__TASK ITEM__
Retyping each entry exactly is the whole task.

__SUPPLIED INFORMATION__
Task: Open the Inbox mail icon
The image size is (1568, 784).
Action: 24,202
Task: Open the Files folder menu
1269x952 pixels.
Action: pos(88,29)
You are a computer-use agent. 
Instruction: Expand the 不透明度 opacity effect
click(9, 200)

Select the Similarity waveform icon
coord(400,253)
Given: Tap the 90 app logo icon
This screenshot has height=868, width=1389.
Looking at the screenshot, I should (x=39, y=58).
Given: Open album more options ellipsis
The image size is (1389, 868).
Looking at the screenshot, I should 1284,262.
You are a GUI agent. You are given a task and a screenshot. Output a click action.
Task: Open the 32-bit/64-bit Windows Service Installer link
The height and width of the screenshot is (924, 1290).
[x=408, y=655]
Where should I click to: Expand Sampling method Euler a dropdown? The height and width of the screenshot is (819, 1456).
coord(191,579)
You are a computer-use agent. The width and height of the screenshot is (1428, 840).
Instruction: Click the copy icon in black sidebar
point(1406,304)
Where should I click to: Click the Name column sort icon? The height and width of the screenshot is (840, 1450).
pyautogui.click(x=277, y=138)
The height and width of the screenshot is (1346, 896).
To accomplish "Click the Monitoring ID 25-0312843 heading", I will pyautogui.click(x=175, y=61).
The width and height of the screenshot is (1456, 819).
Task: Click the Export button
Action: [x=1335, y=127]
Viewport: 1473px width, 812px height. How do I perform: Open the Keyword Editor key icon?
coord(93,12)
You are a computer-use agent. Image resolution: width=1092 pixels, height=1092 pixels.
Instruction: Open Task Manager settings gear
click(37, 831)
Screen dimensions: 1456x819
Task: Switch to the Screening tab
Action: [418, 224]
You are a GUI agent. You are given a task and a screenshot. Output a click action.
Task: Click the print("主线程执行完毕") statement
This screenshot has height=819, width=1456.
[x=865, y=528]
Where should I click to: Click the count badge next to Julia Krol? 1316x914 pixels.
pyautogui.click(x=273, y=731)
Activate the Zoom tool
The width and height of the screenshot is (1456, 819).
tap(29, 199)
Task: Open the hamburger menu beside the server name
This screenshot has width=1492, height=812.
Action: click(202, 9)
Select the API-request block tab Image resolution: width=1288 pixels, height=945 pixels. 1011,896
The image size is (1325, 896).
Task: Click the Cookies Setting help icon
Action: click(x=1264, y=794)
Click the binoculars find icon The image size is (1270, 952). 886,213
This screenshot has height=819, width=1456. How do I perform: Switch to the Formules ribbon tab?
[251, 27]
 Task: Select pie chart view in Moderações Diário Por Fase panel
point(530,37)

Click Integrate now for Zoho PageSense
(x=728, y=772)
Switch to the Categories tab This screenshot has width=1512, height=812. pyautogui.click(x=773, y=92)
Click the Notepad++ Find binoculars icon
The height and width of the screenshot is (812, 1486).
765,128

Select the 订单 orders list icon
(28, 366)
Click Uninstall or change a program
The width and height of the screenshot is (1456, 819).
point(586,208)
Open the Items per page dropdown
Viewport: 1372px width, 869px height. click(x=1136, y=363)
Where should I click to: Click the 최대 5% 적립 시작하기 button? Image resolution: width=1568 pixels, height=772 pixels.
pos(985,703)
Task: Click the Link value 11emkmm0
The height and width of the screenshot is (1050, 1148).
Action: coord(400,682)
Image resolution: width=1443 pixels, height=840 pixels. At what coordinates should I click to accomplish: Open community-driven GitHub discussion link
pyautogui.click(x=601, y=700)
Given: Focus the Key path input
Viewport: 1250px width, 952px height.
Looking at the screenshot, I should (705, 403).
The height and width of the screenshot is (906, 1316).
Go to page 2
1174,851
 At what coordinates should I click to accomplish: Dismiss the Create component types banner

__SOLVED EXERCISE__
Task: Open the Inbox mail icon
The image size is (1568, 784).
Action: 24,202
Task: Open the Files folder menu
1269x952 pixels.
Action: pos(88,29)
You are a computer-use agent. 
Instruction: Expand the 不透明度 opacity effect
click(9, 200)

Select the Similarity waveform icon
coord(400,253)
Given: Tap the 90 app logo icon
This screenshot has height=868, width=1389.
Looking at the screenshot, I should (x=39, y=58).
Given: Open album more options ellipsis
The image size is (1389, 868).
Looking at the screenshot, I should 1284,262.
You are a GUI agent. You are given a task and a screenshot. Output a click action.
Task: Open the 32-bit/64-bit Windows Service Installer link
The height and width of the screenshot is (924, 1290).
[x=408, y=655]
Where should I click to: Expand Sampling method Euler a dropdown? The height and width of the screenshot is (819, 1456).
coord(191,579)
You are a computer-use agent. The width and height of the screenshot is (1428, 840).
Instruction: Click the copy icon in black sidebar
point(1406,304)
Where should I click to: Click the Name column sort icon? The height and width of the screenshot is (840, 1450).
pyautogui.click(x=277, y=138)
The height and width of the screenshot is (1346, 896).
To accomplish "Click the Monitoring ID 25-0312843 heading", I will pyautogui.click(x=175, y=61).
The width and height of the screenshot is (1456, 819).
Task: Click the Export button
Action: [x=1335, y=127]
Viewport: 1473px width, 812px height. How do I perform: Open the Keyword Editor key icon?
coord(93,12)
You are a computer-use agent. Image resolution: width=1092 pixels, height=1092 pixels.
Instruction: Open Task Manager settings gear
click(37, 831)
Screen dimensions: 1456x819
Task: Switch to the Screening tab
Action: [418, 224]
You are a GUI agent. You are given a task and a screenshot. Output a click action.
Task: Click the print("主线程执行完毕") statement
This screenshot has height=819, width=1456.
[x=865, y=528]
Where should I click to: Click the count badge next to Julia Krol? 1316x914 pixels.
pyautogui.click(x=273, y=731)
Activate the Zoom tool
The width and height of the screenshot is (1456, 819).
tap(29, 199)
Task: Open the hamburger menu beside the server name
This screenshot has width=1492, height=812.
Action: click(202, 9)
Select the API-request block tab Image resolution: width=1288 pixels, height=945 pixels. 1011,896
The image size is (1325, 896).
Task: Click the Cookies Setting help icon
Action: click(x=1264, y=794)
Click the binoculars find icon The image size is (1270, 952). 886,213
This screenshot has height=819, width=1456. How do I perform: Switch to the Formules ribbon tab?
[251, 27]
 Task: Select pie chart view in Moderações Diário Por Fase panel
point(530,37)

Click Integrate now for Zoho PageSense
(x=728, y=772)
Switch to the Categories tab This screenshot has width=1512, height=812. pyautogui.click(x=773, y=92)
Click the Notepad++ Find binoculars icon
The height and width of the screenshot is (812, 1486).
765,128

Select the 订单 orders list icon
(28, 366)
Click Uninstall or change a program
The width and height of the screenshot is (1456, 819).
point(586,208)
Open the Items per page dropdown
Viewport: 1372px width, 869px height. click(x=1136, y=363)
Where should I click to: Click the 최대 5% 적립 시작하기 button? Image resolution: width=1568 pixels, height=772 pixels.
pos(985,703)
Task: Click the Link value 11emkmm0
The height and width of the screenshot is (1050, 1148).
Action: coord(400,682)
Image resolution: width=1443 pixels, height=840 pixels. At what coordinates should I click to accomplish: Open community-driven GitHub discussion link
pyautogui.click(x=601, y=700)
Given: Focus the Key path input
Viewport: 1250px width, 952px height.
Looking at the screenshot, I should (705, 403).
The height and width of the screenshot is (906, 1316).
Go to page 2
1174,851
 At what coordinates should I click to accomplish: Dismiss the Create component types banner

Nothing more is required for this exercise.